Converging jet sensor [85] detects a proximity to an objects via the flow pressure differences (Fig 13a). The sensor has an annular orifice for ejecting a annular jet of fluid. The is also an inlet to connect output volume to the interior volume of the device. When the output jet is disturbed by a proximity of an object the output pressure increases sharply and operates the response device [85]. The analogous to the converging jet sensor device is implemented in the modulated (see Sect. 15) excitable media by crossing two excitable channels and placing a vertical ‘sensing’ channel between them (Fig 13b). The starting ϕ = 0.07 but it its continuously updated during simulation to keep total level of excitation at a level fixed when wave-fragments started to propagate in the input channels. An excitation wave-front in the ‘sensing’ channel indicates presence of an object. A sensed object is represented by a domain of high-intensity illumination, which inhibits the excitation. If no object present the wave-fronts initiated at the lateral channels reach the intersection side, collide and annihilate (Fig 13c). If tip of the sensor is in proximity of a sensed object—rectangular domain in Fig 13d—the wave-fronts are partially reflected by the object, merge together into a single wave-front and propagate into the middle (sensing) channel.
(a) Converging jet sensor. From [72]. (bc) Sensor implemented in excitable medium ϕ = 0.07. (b) No object sensed. (c) Sensed object is represented by high-illumination domain. All channels have width 30 nodes. The vertical channel is 160 nodes long, the slanted channels are 221 nodes long.
11 Bistable devices
A jet flow attached itself to a nearby surface (Fig 14a) and remains attached even when the surface curves away from the initial direction of the power jet (Fig 14b). This is the Coanda effect [86]. The wall attachment of the jet happens due to a difference in space from the jet to an object’s surface. The effect is used to implement bistable amplifiers (they are called amplifiers because stronger power jets are deflected by weaker control jets) and flip-flop elements in fluidic devices. The exemplar bi-stable device has a power jet source, two output channels and two control channels (Fig 14c). The power jet entering the junction, or a branching site, with no controls present would become attached to a wall of one the channels, chosen arbitrarily.

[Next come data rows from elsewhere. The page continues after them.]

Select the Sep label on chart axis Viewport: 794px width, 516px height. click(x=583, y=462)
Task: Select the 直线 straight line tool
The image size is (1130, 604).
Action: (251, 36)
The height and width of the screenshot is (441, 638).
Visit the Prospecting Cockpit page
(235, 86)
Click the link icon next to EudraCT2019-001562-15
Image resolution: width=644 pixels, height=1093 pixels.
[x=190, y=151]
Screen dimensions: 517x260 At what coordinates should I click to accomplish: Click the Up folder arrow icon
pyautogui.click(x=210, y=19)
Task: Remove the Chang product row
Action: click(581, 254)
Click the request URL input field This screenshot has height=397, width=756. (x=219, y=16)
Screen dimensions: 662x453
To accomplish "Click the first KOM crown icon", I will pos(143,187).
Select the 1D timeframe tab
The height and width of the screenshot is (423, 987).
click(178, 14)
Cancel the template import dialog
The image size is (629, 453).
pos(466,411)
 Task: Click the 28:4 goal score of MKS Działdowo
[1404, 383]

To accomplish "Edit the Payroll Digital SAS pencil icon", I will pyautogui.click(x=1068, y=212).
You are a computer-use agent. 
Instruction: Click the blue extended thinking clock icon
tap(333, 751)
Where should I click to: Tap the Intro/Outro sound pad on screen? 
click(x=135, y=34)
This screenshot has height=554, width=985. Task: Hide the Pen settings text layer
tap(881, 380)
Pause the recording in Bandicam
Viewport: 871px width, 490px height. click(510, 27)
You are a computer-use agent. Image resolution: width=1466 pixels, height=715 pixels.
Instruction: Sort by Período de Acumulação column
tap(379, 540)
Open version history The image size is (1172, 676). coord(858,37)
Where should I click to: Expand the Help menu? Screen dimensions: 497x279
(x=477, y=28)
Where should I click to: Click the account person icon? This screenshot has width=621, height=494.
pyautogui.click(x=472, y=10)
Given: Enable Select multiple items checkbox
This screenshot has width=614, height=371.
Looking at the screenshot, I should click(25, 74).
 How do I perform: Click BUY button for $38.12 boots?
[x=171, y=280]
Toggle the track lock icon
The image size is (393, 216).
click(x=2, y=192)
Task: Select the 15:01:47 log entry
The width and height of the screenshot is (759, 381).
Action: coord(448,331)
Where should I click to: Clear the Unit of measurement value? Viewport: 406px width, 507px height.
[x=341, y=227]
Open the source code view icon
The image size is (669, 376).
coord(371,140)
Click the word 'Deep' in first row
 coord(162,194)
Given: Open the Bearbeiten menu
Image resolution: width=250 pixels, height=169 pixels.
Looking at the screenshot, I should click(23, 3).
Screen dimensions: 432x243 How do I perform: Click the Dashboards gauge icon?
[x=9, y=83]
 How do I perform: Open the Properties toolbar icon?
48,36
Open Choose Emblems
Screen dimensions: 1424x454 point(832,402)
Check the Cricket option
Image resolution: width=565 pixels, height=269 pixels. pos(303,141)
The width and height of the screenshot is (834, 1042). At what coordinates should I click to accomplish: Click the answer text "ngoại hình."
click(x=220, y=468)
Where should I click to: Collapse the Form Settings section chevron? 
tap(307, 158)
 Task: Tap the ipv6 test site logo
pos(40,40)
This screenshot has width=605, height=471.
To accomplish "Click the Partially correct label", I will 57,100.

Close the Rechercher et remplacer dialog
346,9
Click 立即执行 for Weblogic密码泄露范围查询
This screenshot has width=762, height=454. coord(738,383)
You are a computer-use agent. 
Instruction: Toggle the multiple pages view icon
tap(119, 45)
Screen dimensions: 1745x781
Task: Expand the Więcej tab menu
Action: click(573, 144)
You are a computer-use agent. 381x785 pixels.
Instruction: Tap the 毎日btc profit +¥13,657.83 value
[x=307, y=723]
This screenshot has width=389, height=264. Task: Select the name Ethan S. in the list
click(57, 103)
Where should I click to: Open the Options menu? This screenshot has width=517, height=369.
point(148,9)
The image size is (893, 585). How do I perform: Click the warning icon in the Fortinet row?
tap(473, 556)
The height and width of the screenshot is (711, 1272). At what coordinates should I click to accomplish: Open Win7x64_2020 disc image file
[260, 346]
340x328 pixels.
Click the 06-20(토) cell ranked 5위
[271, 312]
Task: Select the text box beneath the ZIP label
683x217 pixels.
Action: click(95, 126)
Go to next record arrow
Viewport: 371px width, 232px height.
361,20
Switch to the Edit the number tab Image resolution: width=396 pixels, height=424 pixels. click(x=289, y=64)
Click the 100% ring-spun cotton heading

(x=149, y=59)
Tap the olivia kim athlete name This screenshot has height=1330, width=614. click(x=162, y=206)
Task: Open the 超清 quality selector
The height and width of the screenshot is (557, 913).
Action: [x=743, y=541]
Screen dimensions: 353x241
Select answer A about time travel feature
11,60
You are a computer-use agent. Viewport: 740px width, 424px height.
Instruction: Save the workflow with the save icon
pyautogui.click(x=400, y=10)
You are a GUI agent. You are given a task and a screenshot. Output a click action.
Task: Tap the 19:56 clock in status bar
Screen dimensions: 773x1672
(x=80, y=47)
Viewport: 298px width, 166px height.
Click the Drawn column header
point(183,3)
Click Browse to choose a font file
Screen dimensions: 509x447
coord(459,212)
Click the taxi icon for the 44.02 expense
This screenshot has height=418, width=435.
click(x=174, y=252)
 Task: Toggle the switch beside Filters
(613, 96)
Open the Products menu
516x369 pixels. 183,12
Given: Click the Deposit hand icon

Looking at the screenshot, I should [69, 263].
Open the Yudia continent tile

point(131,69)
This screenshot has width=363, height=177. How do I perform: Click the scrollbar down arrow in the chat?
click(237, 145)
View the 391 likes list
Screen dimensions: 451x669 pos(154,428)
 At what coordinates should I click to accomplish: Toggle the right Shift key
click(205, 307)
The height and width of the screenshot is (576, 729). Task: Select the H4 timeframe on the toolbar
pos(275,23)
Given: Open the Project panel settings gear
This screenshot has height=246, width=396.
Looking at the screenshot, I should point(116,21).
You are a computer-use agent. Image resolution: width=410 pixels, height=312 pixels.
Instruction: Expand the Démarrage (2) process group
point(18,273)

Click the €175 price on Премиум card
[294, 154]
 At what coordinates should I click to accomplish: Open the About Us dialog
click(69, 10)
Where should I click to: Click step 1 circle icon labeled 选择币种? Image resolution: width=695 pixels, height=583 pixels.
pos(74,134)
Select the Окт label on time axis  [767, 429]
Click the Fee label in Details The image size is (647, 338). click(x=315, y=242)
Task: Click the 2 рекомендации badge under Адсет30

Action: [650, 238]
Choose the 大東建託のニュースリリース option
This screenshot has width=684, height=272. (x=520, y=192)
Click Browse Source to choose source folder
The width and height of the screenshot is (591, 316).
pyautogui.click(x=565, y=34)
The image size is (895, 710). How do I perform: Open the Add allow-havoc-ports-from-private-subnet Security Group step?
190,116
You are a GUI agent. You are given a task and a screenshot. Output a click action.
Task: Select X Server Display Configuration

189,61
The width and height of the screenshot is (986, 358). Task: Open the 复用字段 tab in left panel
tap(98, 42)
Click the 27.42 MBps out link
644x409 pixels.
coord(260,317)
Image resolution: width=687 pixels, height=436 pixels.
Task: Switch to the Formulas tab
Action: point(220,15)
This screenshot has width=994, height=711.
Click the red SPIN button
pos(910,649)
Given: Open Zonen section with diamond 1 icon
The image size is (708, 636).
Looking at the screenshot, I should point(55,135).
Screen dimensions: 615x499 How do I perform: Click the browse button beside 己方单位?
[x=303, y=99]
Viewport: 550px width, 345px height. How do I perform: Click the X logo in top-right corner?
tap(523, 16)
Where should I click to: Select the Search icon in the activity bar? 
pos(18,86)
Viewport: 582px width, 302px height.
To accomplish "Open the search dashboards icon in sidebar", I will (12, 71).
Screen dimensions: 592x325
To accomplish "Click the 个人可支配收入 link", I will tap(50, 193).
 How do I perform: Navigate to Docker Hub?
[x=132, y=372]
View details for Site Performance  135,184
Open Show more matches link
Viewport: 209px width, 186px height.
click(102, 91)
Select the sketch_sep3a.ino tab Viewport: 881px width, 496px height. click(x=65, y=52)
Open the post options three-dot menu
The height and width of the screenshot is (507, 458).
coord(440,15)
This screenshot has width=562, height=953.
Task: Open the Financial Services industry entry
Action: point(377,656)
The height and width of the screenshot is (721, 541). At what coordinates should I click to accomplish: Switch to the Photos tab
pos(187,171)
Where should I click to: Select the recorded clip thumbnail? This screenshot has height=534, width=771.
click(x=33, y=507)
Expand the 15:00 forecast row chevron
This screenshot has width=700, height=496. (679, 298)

The jet attracts air in the space between itself and one wall, and makes a vacuum in the space between itself and another wall [2]. By activating a control jet one can divert the power source jet to another channel, where the jet got attached and continues to be attached after the control signal is switched off. This allows us to implement flip-flop devices in fluidic circuits which are key components of fluidic computers, e.g. register shift devices [87, 88].
(a) The fluid jet is attached to a surface. From [72]. (b) The fluid jet remains attached when the surface curves away. From [72]. (c) Bistable wall attachment amplifier. From [72]. (d) Time lapsed snapshots of the localised wave-fragment in sub-excitable medium colliding to a flat surface, ϕ = 0.076691. The white line segments are non-excitable. (e) Time lapsed snapshots of the expanding wave-fragment in nearly excitable medium colliding to a flat surface, ϕ = 0.076690. The white line segments are non-excitable. (f–i) Wave-fragment interacts with a non-excitable convex domain. (f) Wave-fragment propagates at some distance form the domain without touching it. (gh) Part of the wave-fragment touches the convex domain. (i) The wave-fragment completely collides into the domain.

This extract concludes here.